Смерть издателя послужила началом новой гражданской войны, где выступили новые, ранее дремавшие силы.
О тайной сходке в подвале Н. Т. С. немедленно донесли в генштаб «Монжерона».
В директивном «открытом» письме художнику Вячеславу Калинину, автору карикатурных бытовых изображений, живущему в Москве, Александр Глезер не без знания дела пишет:
«За спиной гнусного типа Нуссберга стоят, не знаю точно какие, но достаточно мощные силы и тесные контакты с коммунистами».
Лев Нуссберг честно отослал в «Бохум» парижские адреса с невинной припиской к «Монжерону» («ох, и тип!»), но немецкие переводчики две недели бились над расшифровкой загадочных записок, составленных на русско-французском наречии и с ошибками в каждом слове.
Все музеи работают не спеша. Любая выставка — это хлопоты, время, бюджет. Петер Шпильман сообразил, что выставку необходимо отодвинуть на месяц-два и самому переписать участников по месту жительства.

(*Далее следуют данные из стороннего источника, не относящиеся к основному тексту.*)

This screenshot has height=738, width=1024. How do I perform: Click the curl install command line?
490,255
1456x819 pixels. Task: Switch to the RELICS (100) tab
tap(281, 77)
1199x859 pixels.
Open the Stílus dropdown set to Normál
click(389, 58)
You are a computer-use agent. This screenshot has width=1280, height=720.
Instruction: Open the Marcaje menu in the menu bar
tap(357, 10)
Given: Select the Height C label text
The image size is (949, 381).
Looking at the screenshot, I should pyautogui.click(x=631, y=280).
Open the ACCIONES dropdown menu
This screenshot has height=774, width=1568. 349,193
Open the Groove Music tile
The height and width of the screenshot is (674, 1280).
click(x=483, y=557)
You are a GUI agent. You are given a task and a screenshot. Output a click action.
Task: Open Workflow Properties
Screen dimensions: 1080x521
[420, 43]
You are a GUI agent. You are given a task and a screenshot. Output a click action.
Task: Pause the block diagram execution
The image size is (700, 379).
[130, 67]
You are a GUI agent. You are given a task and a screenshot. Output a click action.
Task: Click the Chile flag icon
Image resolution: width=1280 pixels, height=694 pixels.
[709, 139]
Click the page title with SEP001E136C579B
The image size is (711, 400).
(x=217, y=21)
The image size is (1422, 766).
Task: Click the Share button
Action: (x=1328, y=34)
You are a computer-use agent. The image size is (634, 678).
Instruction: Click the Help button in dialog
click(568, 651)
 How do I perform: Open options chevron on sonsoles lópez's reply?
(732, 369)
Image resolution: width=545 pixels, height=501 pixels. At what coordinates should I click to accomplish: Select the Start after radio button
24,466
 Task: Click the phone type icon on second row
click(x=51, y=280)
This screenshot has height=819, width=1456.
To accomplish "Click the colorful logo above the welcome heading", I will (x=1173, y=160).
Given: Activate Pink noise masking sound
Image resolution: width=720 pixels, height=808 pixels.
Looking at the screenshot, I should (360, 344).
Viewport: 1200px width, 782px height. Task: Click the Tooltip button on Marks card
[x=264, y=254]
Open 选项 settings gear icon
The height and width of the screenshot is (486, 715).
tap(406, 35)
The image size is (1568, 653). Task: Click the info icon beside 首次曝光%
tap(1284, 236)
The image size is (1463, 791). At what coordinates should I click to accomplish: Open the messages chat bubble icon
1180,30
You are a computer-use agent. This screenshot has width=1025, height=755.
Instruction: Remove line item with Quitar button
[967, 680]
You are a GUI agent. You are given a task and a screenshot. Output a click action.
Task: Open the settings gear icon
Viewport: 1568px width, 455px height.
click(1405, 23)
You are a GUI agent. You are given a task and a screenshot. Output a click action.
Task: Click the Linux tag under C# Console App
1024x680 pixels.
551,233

Руководство «Монжерона», где имелись свой «Солженицын живописи» и «Солженицын графики», воспользовалось замешательством немецкого музея и без промедления открыло стрельбу по несчастному д-ру Шпильману. Не знаю, чем руководствовался доктор, выбирая дату 1959 как начало «нонконформизма», но она вызвала страшное возмущение у части эмигрантов и стала хорошей зацепкой для скандала.
«Почему двадцать лет? С какой даты вы ведете отчет?» — запрашивал Олег Целков, автор театральных личин. «Солженицын графики», Михаил Шемякин, на пяти листах убористого текста выдвигал идею «неподкупного искусства», походя заливая грязью «провокатора Нуссберга», «клеветника и мерзавца Поля Тореза» и галерейщицу Дину Верни, «которая много лет мне мстит за то, что я отказался работать с ней на рабских условиях».
Раздраженный «Монжерон» увлек в битву близкую по духу редколлегию журнала «Континент», повесившую на шею Шпильмана всех собак — Карла Маркса, Антонина Новотного, газету «Руде право» и «пражскую весну». Завоеватели Берлина, Будапешта и Праги шли на открытый шантаж и вымогательство.
«Я не считаю нужным продолжать с Вами какой-либо разговор и прошу Вас более не утруждать себя дальнейшей перепиской», — заклинал редактор «Континента» Вл. Максимов 13 января 1979 года.
Доктор Шпильман обалдел!
«Юбилейная выставка» русских авангардистов вылилась в чудовищное безобразие и маразм, где роль обиженных бездарно разыгрывал «Монжерон» и его временные союзники, а роль хранителей благопристойного единства — «кинетисты» Нуссберга с попутчиками.